We act correspondingly to our costume. Our costumes: suits, uniforms, jeans and a T-shirt or beautiful Halloween costumes, are all limiting. A tie and sport coat brings a feeling of power. One cannot deliver mail unless one is adorned in baby blue. Furthermore, the T-shirt and jeans ensemble necessitates relaxation. Our clothes make rules for our behavior, and letting our clothes decide how we act is ridiculous. Halloween is our ticket to transcend our daily costumes, to transcend our daily roles, and for college students to transcend their majors.  

 

 

 

We, as students, are just beginning to fall under our own classifications. Take your name, for example John Doe, and then place after this name your major, John Doe Engineer. This now becomes your name, and this new name will try to dictate a new set of rules. Quite possibly, we are locking ourselves into an identity at age 20. Watch the streets on Halloween and see the brilliance that cannot be contained in a single word. We are much more unruly than an area of study.  

 

 

 

Halloween is trying to grab our hand and show us what we possess beyond the boundaries we have established. The costumes on Halloween are the same as the costumes we wear every day; they aren't real. If we allow ourselves to experience more than a singular identity, we could create a true melting pot of perceived reality and fantasy. Why have we chosen only suits, uniforms, jeans and a T-shirt when we could be princes and princesses every day of the year? Capes, swords and crowns are just as legitimate as suits, uniforms and jeans and a shirt.

* * *

* OBJECTIVE 1
Summarize the text about clothing and Halloween in two sentences.
* OBJECTIVE 2
Rewrite the text about clothing and Halloween from "We act correspondingly" up to and including "transcend their majors.", and replace "sport coat" with "blazer".

* SUPPLIED INFORMATION
* * *

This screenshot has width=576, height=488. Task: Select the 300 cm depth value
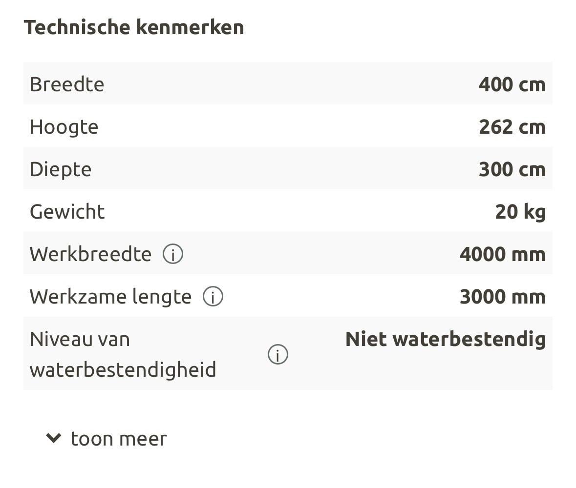pos(512,169)
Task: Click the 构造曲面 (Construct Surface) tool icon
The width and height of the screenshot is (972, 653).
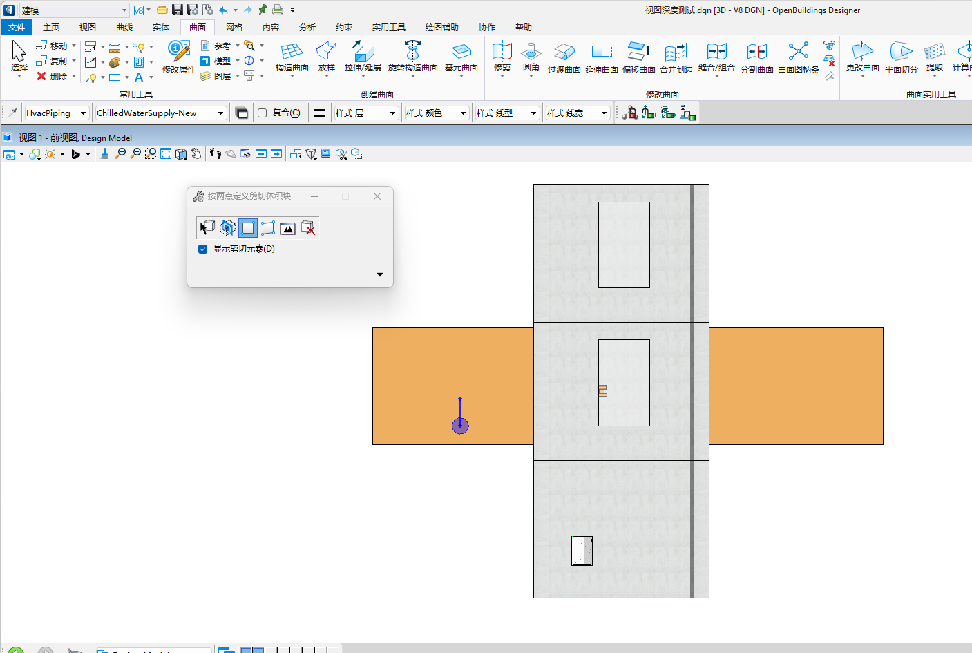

* * *

* COMPLETE OUTPUT 1
Everyday clothes such as suits, uniforms, and jeans with a T-shirt work as costumes that set rules for how people behave. Halloween offers a chance to move beyond those daily roles, including the majors that college students are starting to take on as identities, because everyday costumes are no more real than Halloween ones.

* COMPLETE OUTPUT 2
We act correspondingly to our costume. Our costumes: suits, uniforms, jeans and a T-shirt or beautiful Halloween costumes, are all limiting. A tie and blazer brings a feeling of power. One cannot deliver mail unless one is adorned in baby blue. Furthermore, the T-shirt and jeans ensemble necessitates relaxation. Our clothes make rules for our behavior, and letting our clothes decide how we act is ridiculous. Halloween is our ticket to transcend our daily costumes, to transcend our daily roles, and for college students to transcend their majors.